Genetically, they should be somewhat alike. Similar approaches have been
attempted before to engineer N2-fixation in E. coli successfully13. To do this, a nitrogenase gene cluster
from Klebsiella oxytoca containing
about 20 genes was refactored and then transferred into E. coli. K. oxytoca is
also a gammaproteobacterium. The photosynthetic gene cluster varies in size from
organism to organism ranging from 15 to 25 genes. Therefore, this technology
could be used as a starting foundation. We will take it several steps further.
In addition, photosynthetic
gammaproteobacteria are known to transfer genes in nature: for example,
Cyanobacteria of the marine Synechococcus
and Prochlorococcus clade have
obtained numerous photosynthetic genes from Gammaproteobacteria, including
circadian clock components, carboxysome components, Rubisco, chlorophyll
synthesis genes, among many others. Gammaproteobacteria have also been shown to
donate a photosynthetic gene cluster to strains of the rare phylum
Gemmatimondetes, and these have been demonstrated to be able to express
functional reaction centers14.
Horizontal gene transfer (HGT) events between organisms of different phylum
should be much more difficult to occur than within more closely related
bacteria, therefore I think inserting a photosynthesis gene cluster into E. coli is quite feasible. Furthermore,
several phototrophic gammaproteobacterial genomes are publicly available and
some strains are amenable to cultivation and genetic engineering. I will start
with the photosynthesis gene cluster of Thiocapsa
roseopercisina; an anoxygenic photosynthetic gammaproteobacterium, which
has been of particular interests because of its O2-tolerant
hydrogenase.
There are other alternatives that
can be tried in parallel. For example, the photosynthesis gene cluster of a heliobacaterium
(a Firmicutes) could be transferred to a strain of clostridia, their closest
non-phototrophic relative. Clostridia are a type of bacteria with immense
potential in the production of chemicals (e.g. ethanol, butanol, acetone, etc.)

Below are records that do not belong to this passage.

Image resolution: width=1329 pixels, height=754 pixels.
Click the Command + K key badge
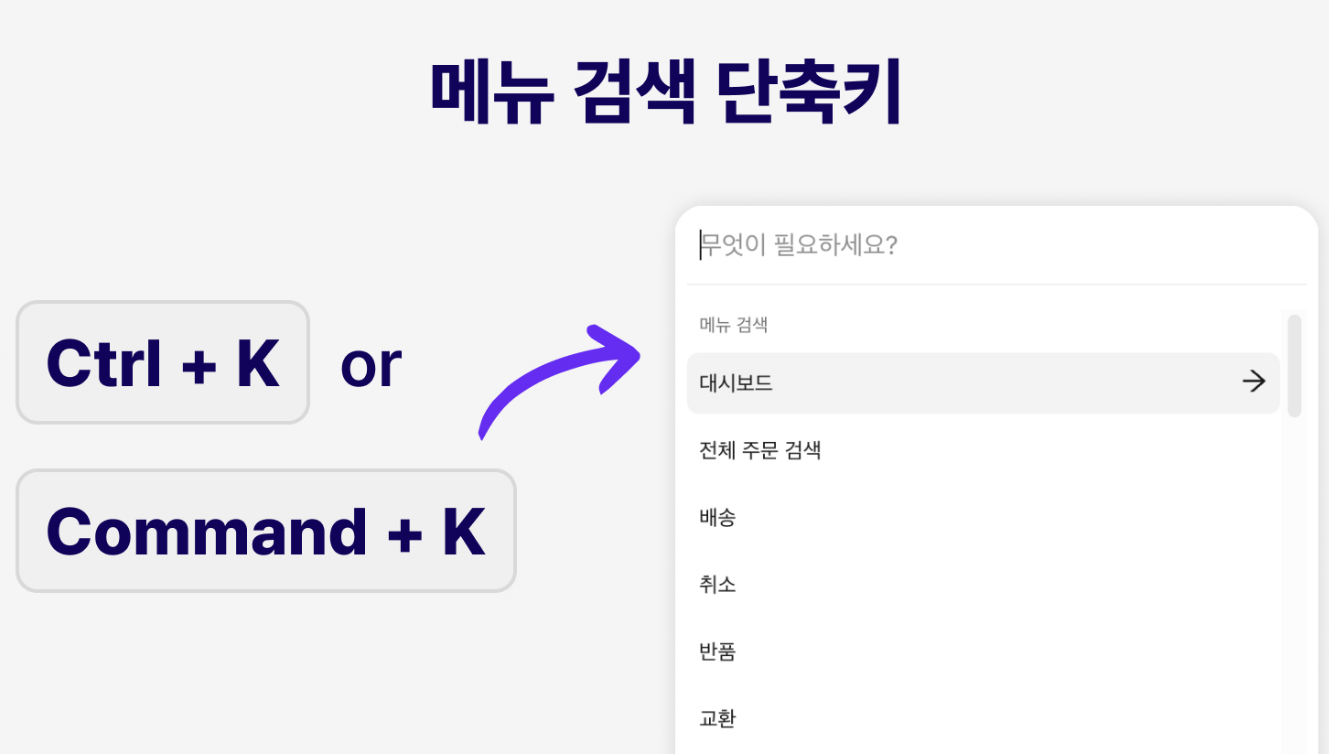pos(266,531)
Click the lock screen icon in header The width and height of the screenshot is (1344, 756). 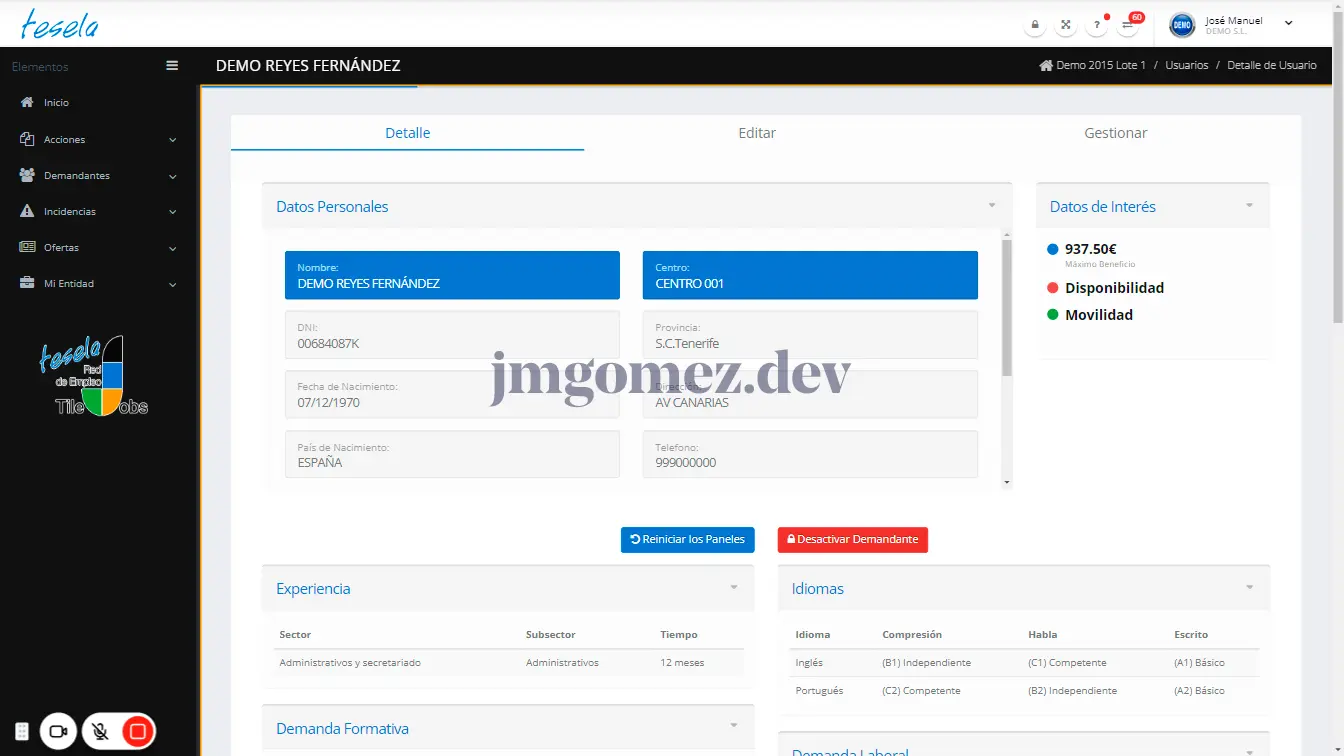click(1035, 25)
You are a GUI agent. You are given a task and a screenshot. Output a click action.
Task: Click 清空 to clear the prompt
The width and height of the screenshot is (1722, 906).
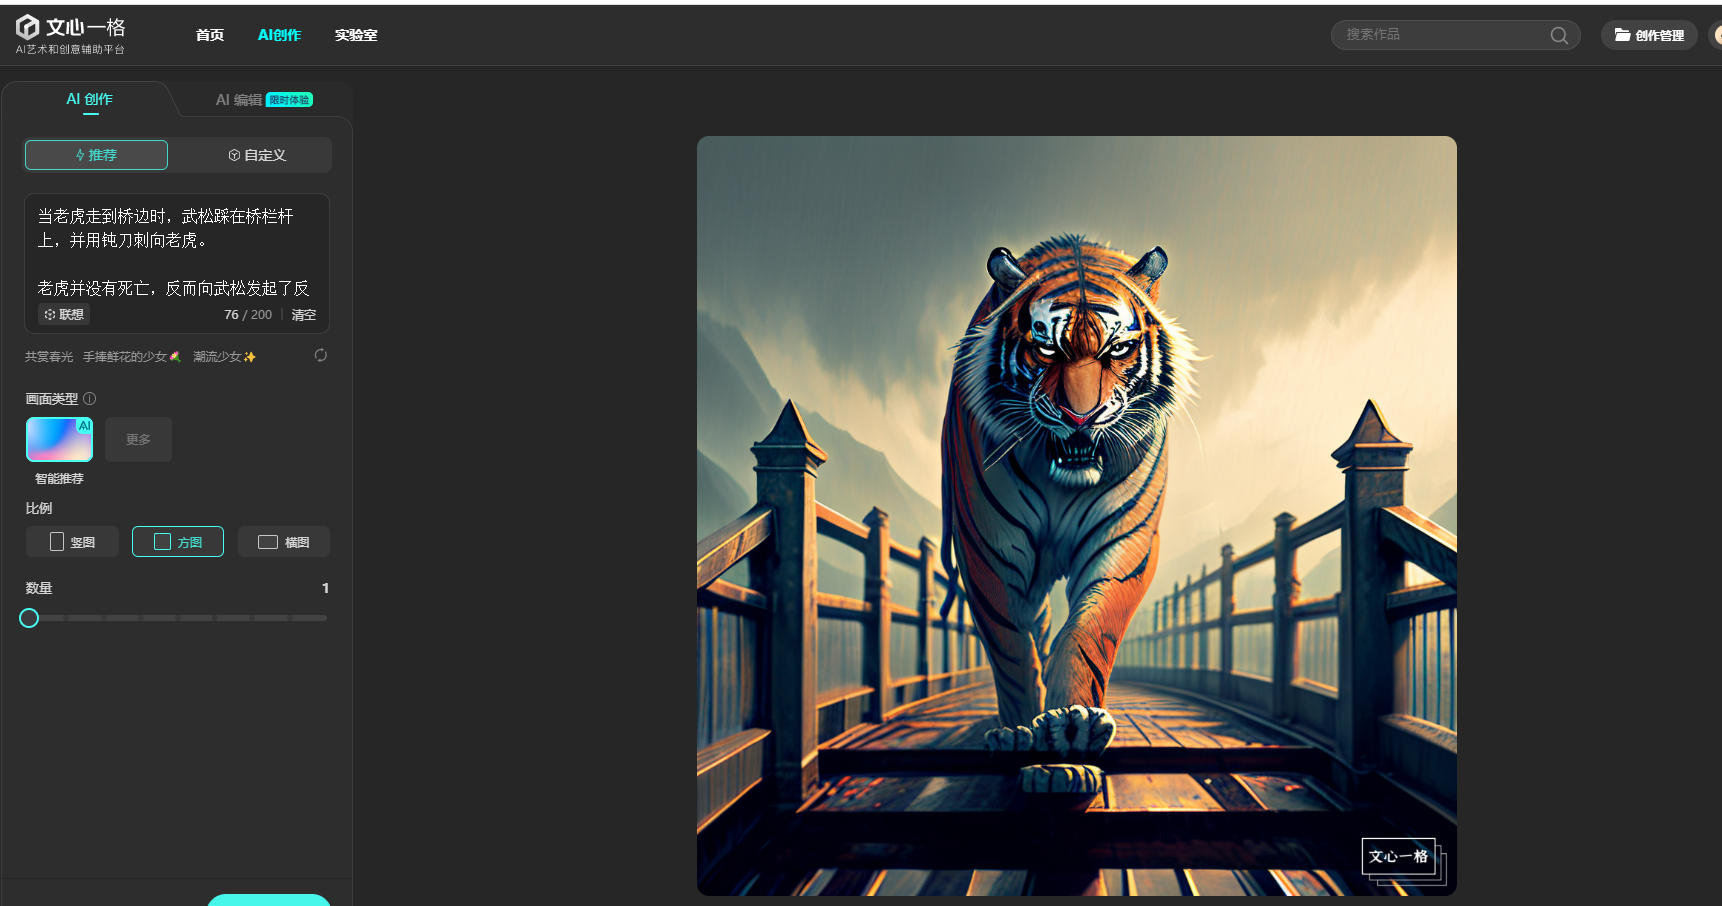click(303, 315)
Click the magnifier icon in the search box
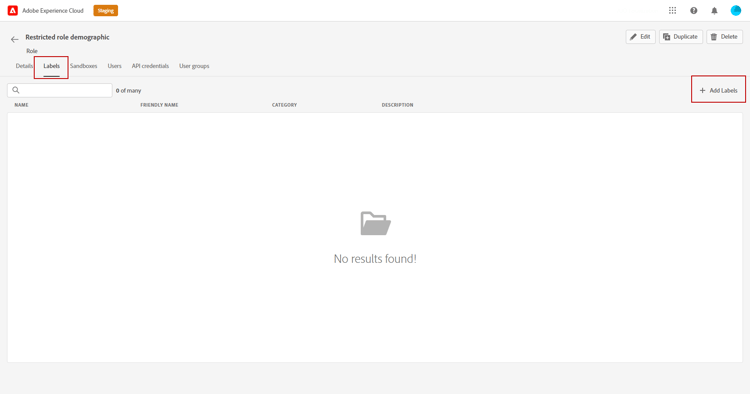 (16, 90)
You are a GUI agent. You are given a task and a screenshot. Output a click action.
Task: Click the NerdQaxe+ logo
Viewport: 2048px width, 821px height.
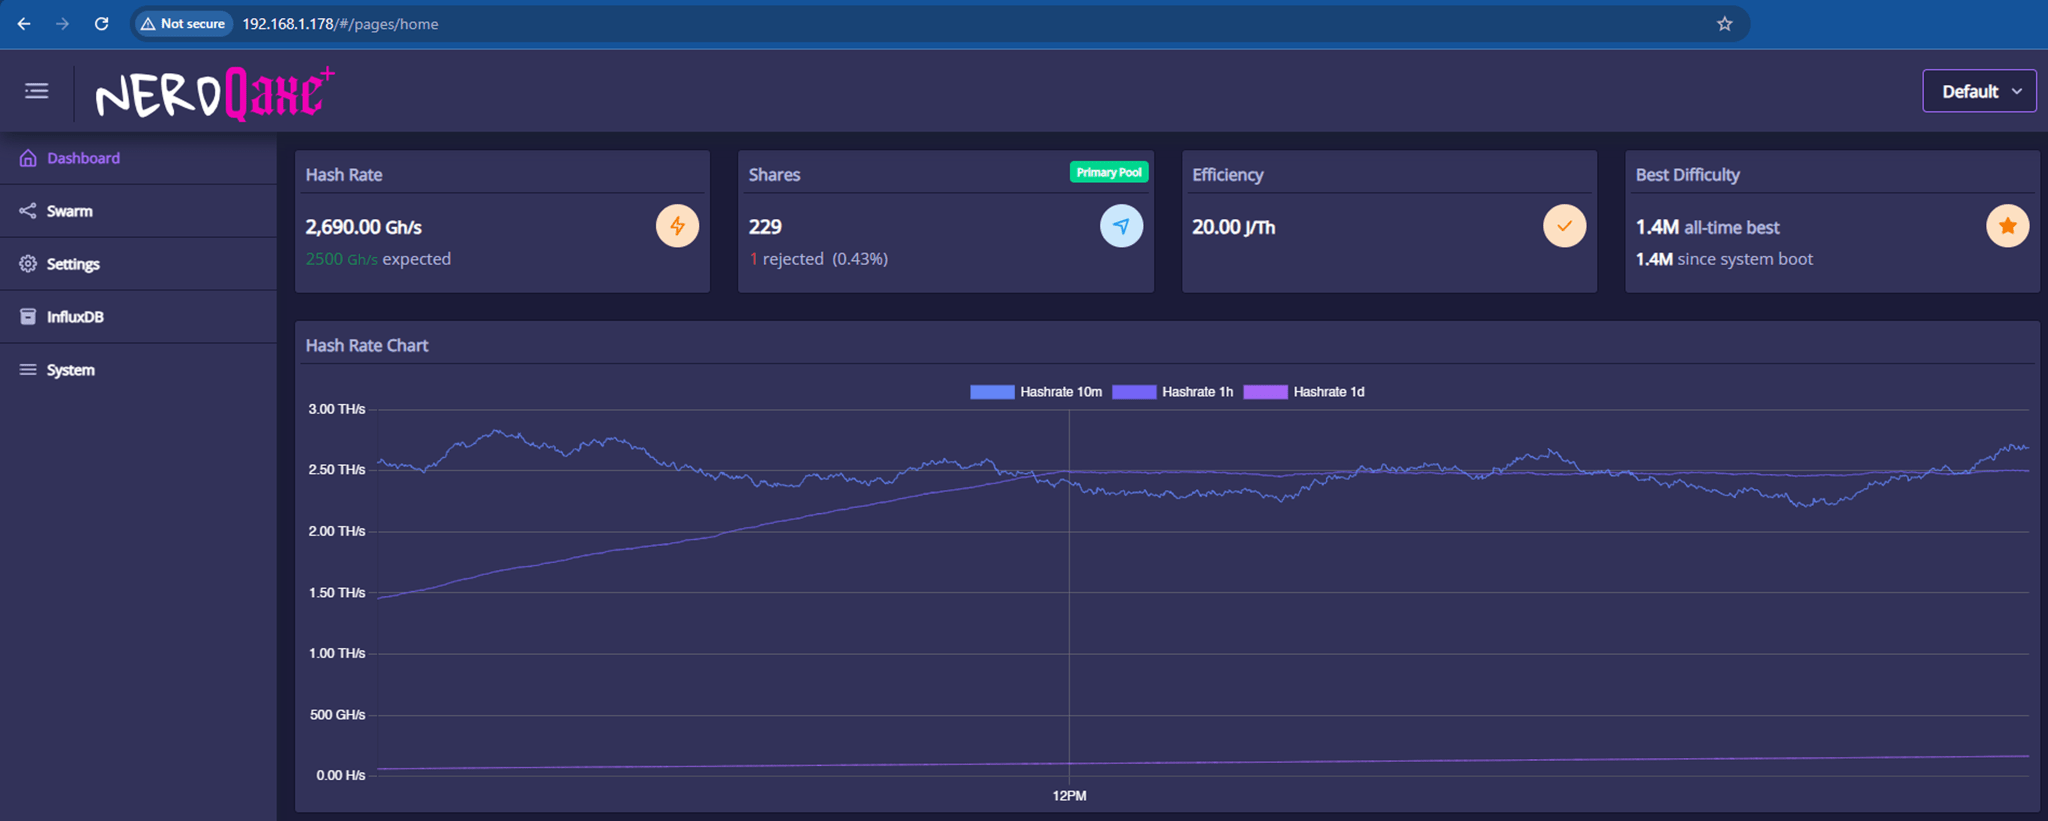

and making them phototrophic may give current strains a technological and
renewable edge.
If a functional
reaction center can be engineered as a proof-of-concept in a non-phototrophic
bacterium, the possibilities to follow this up are limitless. First, selected
genes in the cluster could be removed or new ones added, in order to find the
minimum necessary genetic requirements for phototrophy and photoautotrophy. A
mix of genes from different organisms could be put together into novel gene
clusters using high throughput methods for generating combinatorial libraries
(e.g. through Golden Gate cloning) and for screening. Then it will be possible
to test whether functionality or activity yields could be improved or not. In
addition, the gene cluster could be inserted into strains of E. coli that have already been
engineered to produce diverse biofuels or compounds of interest to test if
production is coupled or enhanced with light utilization. A step farther would
consist in expressing a photosynthetic gene cluster in a yeast model. However,
the ultimate goal is to transfer a photosynthetic gene cluster encoding the
capacity for oxygenic photosynthesis from Cyanobacteria. A gene cluster for
oxygenic photosynthesis does not exist in nature, so it would be 100%
artificially designed. In this case, the engineered strain would use water and
light as the main energy source and thus would be completely photoautrotrophic.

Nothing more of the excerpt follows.